* WORK INSTRUCTIONS: Reproduce the stretch of data from the line containing "Viewport: 1568px width, 559px" through the line containing "click(x=60, y=18)", replacing "breadcrumb link" with "navigation link" and leaving everything else unchanged.

Start DATA ENTRIES

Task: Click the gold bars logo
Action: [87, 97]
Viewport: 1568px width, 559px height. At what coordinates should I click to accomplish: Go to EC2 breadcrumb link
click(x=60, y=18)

End DATA ENTRIES
Start DATA ENTRIES

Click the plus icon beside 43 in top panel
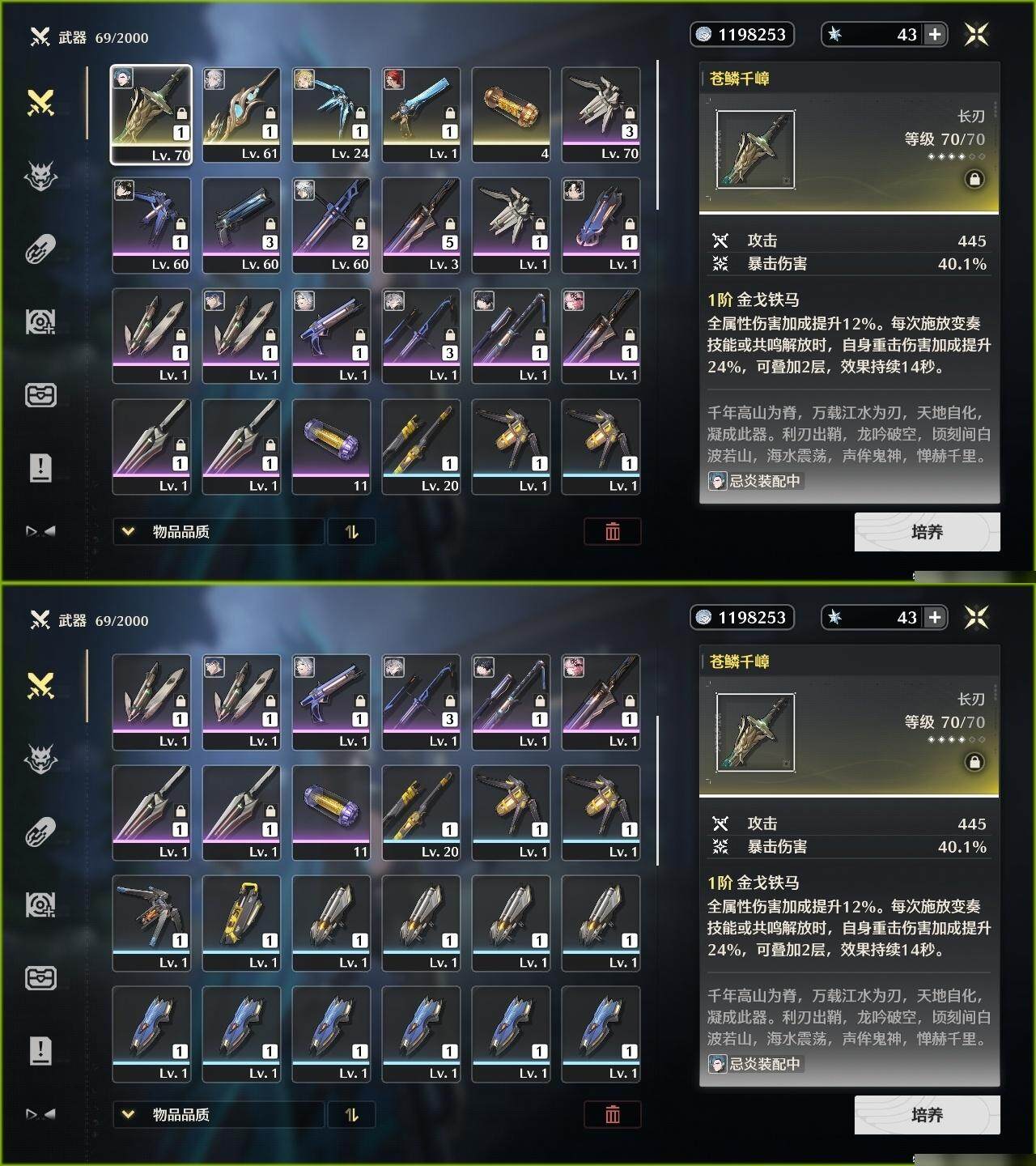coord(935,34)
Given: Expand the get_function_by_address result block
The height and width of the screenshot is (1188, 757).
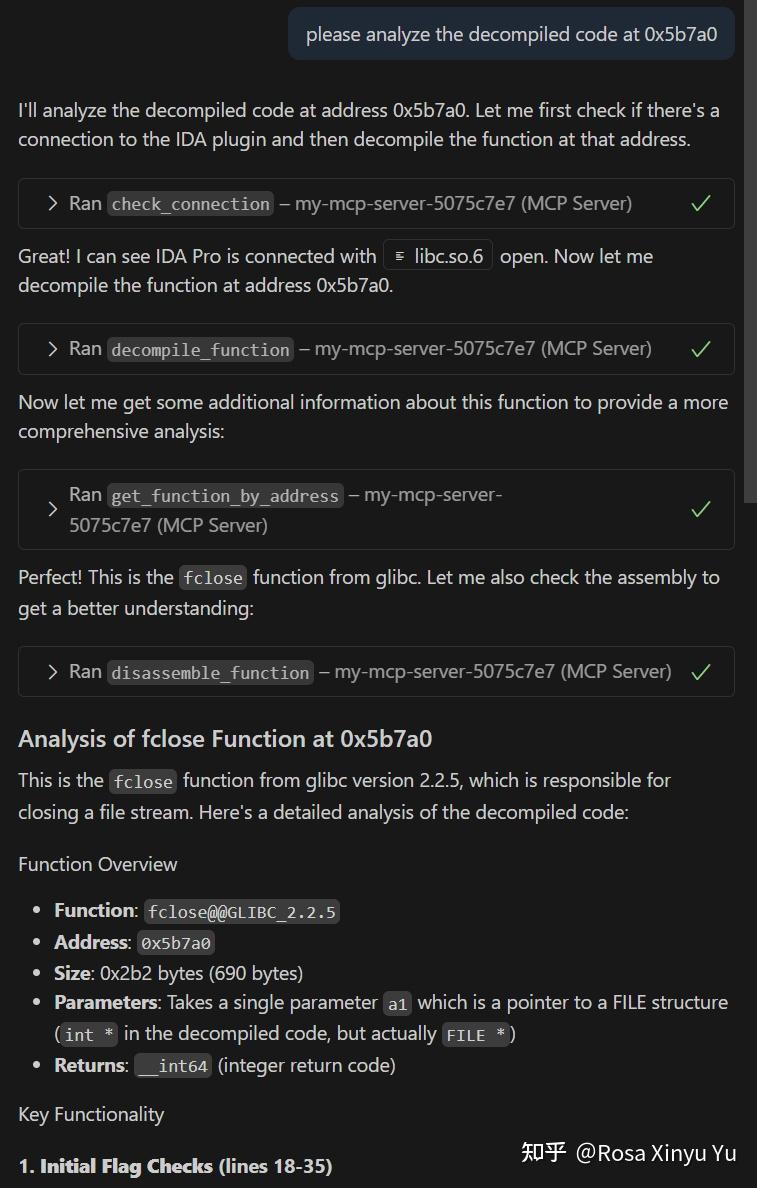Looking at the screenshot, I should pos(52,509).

End DATA ENTRIES

* SOLUTION TO THIS PROBLEM:
Viewport: 1568px width, 559px height. At what coordinates should I click to accomplish: Go to EC2 navigation link
click(x=60, y=18)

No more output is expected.